**Text segment**.
An Ethiopian Population with High Exposure to Fluoride

In an important study, Dr Godebo and his colleagues analysed data from a population of 341 participants, aged 10–70 years old, living in the rural location of the Rift Valley in Ethiopia. Around 14 million of those living in Ethiopia are thought to be at high risk of dangerous levels of fluoride exposure. However, the Rift Valley region experiences an unusually high exposure to natural fluoride from the groundwater wells for which they depend on their drinking and cooking water.

A wide range of fluoride concentrations in the drinking water was found, spanning from 0.3 mg/L to 15.5 mg/L. To put this into context, the typical low level of fluoride in most high-income countries (including where it is added to prevent tooth decay) is 0.7 mg/L and the World Health Organization recommends that drinking water should not contain a fluoride concentration any higher than 1.5 mg/L. This means that shockingly, some people were ingesting ten times the recommended amount of fluoride. This was represented in urine samples from the participants which showed an unusually high concentration (up to 39.5 mg/L) of fluoride, suggesting a significant amount of fluoride is also retained in the bone.

The team used a non-invasive, portable ultrasound method to measure the bone density of the population in the first study of its kind. All the previously mentioned parameters of the bone quality (density, collagen and microstructure) affect the speed of sound (SOS) measurement. Because there was previously no existing research on using ultrasound and SOS to measure the bone quality in groups with varying levels of exposure to fluoride, Dr Godebo aimed to investigate how useful and applicable it could be in real-world situations.

Before beginning the experiment, Dr Godebo hypothesised that SOS would increase as bone density increased due to fluoride exposure. This is because the X-ray diagnosis technique that is used in countries where skeletal fluorosis is common tends to detect increased bone density (osteosclerosis) in these patients.

Bone with osteoperosis

An Unexpected Finding

Dr Godebo measured the SOS in a type of bone tissue called cortical bone, which is a protective, dense outer surface layer of tissue that surrounds the internal cavity. It comprises nearly 80% of the skeleton and is dense and solid, making it a good target for measuring bone quality and strength. They tested the tibia in the lower leg, the radius in the forearm and phalanx in the fingers (see illustration above titled ‘Bone with osteoperosis’.

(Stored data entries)
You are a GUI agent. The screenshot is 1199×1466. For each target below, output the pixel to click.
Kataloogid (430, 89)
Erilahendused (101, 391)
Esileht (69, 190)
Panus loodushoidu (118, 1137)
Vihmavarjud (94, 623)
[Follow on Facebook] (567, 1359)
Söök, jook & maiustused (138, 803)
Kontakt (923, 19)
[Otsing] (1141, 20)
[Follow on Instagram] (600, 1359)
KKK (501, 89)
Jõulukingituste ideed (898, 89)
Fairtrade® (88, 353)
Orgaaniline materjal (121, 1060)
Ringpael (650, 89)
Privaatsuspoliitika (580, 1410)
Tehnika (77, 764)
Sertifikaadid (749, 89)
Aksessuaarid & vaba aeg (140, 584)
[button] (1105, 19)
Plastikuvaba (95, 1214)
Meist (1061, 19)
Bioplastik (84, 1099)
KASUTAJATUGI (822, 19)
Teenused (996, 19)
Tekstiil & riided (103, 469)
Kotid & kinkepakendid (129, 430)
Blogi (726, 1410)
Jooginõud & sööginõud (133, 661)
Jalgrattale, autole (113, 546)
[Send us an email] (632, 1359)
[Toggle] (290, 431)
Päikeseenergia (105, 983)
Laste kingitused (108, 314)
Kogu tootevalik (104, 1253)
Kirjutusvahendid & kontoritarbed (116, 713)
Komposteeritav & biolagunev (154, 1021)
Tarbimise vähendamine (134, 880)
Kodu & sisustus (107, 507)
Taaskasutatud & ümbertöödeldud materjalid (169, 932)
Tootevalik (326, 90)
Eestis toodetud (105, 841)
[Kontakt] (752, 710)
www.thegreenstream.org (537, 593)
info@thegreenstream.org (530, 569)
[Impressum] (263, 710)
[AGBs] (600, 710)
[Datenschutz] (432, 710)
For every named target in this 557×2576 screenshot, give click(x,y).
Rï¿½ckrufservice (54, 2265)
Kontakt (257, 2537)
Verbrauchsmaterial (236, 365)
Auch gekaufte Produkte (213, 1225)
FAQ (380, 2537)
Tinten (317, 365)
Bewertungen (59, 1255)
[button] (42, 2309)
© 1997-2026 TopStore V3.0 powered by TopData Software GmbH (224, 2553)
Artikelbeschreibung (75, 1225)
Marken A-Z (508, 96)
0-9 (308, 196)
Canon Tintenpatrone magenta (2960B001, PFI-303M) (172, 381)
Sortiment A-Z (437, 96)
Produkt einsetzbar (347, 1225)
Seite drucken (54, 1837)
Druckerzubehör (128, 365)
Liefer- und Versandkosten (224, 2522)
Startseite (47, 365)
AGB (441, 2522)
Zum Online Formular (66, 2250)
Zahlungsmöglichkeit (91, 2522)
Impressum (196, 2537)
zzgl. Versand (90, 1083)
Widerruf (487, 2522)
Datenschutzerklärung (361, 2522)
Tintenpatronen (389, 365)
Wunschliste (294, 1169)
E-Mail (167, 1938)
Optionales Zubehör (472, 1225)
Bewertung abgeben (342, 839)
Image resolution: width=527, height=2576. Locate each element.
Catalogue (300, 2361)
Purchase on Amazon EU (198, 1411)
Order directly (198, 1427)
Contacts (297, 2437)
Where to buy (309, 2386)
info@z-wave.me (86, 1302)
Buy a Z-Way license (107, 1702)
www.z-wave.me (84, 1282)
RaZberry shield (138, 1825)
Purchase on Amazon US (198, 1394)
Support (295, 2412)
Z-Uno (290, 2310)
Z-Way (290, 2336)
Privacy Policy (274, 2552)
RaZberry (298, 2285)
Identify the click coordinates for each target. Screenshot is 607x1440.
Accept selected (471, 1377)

**Task statement**.
Write the next part of the text about fluoride exposure and bone quality in Ethiopia's Rift Valley, starting right after its final sentence. The listing has nothing to do with the text about fluoride.

**Answer to this task**.
Intriguingly, Dr Godebo discovered that his initial hypothesis was incorrect and that higher fluoride exposure in fact decreased SOS measurements in all three of the cortical bone sites. This suggests that because ultrasound measurements are able to measure and characterise the overall quality and inner properties of the bone, these decreased measurements actually indicate the deterioration of the bone. According to Dr Godebo, this reveals that the physical effects of excessive fluoride exposure are complex and diverse, as is bone quality.

Most importantly, it was found that individuals sourcing their drinking water from community wells with elevated levels of fluoride had significantly lower bone quality compared to those from communities with low fluoride levels. Dr Godebo’s work has shown that this fluoride-induced bone deterioration can be confirmed and quantified in rural settings, outside of medical establishments. X-ray techniques are relatively expensive, they expose patients to potentially dangerous radiation, and are difficult or even impossible to use in remote settings. In comparison, Dr Godebo’s ultrasound method is portable, low-cost and effective. As such, the method would be useful for a widespread assessment of how fluoride and other environmental contaminants may harm bone health at the population level. However, it will be important to test the feasibility of this as a diagnostic method through additional research in clinical settings and other locations.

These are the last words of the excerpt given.